Evitare "mismatch" G-T. Usare invece una sonda specifica per la mutazione oppure una sonda sul filamento opposto con mis- accoppiamento A-C.

"mismatch" G-T sono ben tollerati e determinano una riduzione del Tm di solo 2-4°C rispetto ai 5-10°C degli altri "mismatch".

Motivi di sequenza con un’alta forza di legame dovrebbero essere evitati o, se inevitabili, attenuati mediante incorporazione di analoghi o basi "erronee".

Motivi di sequenza con un’alta forza di legame possono offuscare l’effetto di un mis-accoppiamento.

Evitare i "stem-loops".

Se le sonde contengono "stem loops" esiste una struttura ripiegata oltre alle forme libere e legate. La forma ripiegata potrebbe essere più stabile del legame con la variante. Come risultato le varianti potrebbero essere legate con forze diverse e la più debole potrebbe non essere rivelata.

I primer non dovrebbero essere
posizionati in regioni variabili.

Mutazioni nelle sequenze relative ai primer possono limitare l’efficienza dei primer eventualmente impedendo l’amplificazione di un allele.

Mutazioni ignote.

Variazioni di sequenza diverse da quella studiata possono evocare lo stesso effetto. Per quesiti importanti occorre usare sonde per la variante e il "wildtype" simultaneamente.

Validazione di un saggio nuovo

Si consiglia di partire per il disegno di saggi nuovi da sistemi di PCR già messi a punto oppure, nel caso di sistemi completamente nuovi, di ottimizzare la parte di PCR separatamente controllando i risultati in un gel di agarosio in modo "classico”. Se si lavora con un nuovo sistema immediatamente nel LightCycler® non si ha la possibilità di trovare gli errori in caso di non-funzionamento che potrebbe essere dovuto al bersaglio stesso, ai primer, alle condizioni di PCR, alle sonde o anche all’apparecchio. Il formato aspecifico del SYBR-Green è altrettanto limitato dato che i dimeri di primer e il prodotto non sono distinguibili in assenza di un riferimento. Il LightCycler®, come del resto le altre apparecchiature da "real time" presenti sul mercato, non è più sensibile di una PCR convenzionale; se non si vede nessun prodotto nel gel anche nel LightCycler® non sarà osservabile nessun segnale.

  • Utilizzare primer già testati.
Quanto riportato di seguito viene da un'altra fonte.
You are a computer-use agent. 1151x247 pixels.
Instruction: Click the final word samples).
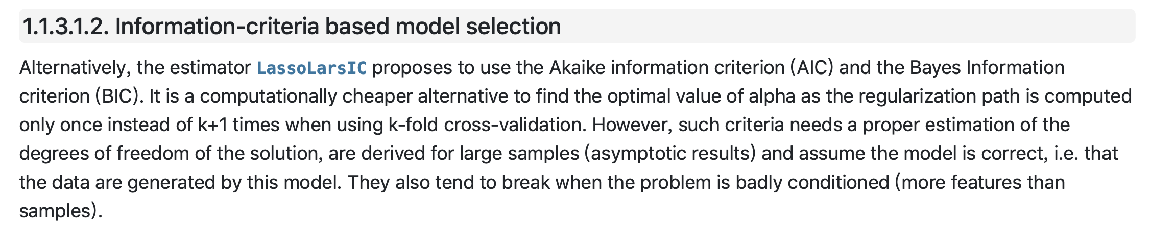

Se i primer sono nuovi o ignoti controllare il prodotto ottenuto su gel di agarosio.
  • Utilizzare in modo comparativo una serie di primer in ogni direzione per saggi nuovi.
  • Controllare il disegno e il fluoroforo/canale di sonde nuove.
  • Usare quantità "intermedie" di DNA come bersaglio per saggi nuovi. Non creare condizioni eccezionali né usare troppo materiale. Il limite massimo per una reazione di 20 ml è di 1 mg DNA (106 genomi umani, 6 pg/genoma diploide).
  • Non congelare sonde e primer liofillizzati, conservarli al buio a temperatura ambiente.
  • Sciogliere primer e sonde in acqua distillata o meglio in tampone (tampone TE: 10 mM Tris, 1 mM EDTA, pH 8,0), conservare per periodi estesi a für–20°C, evitare ripetuti decongelamenti, aliquotare.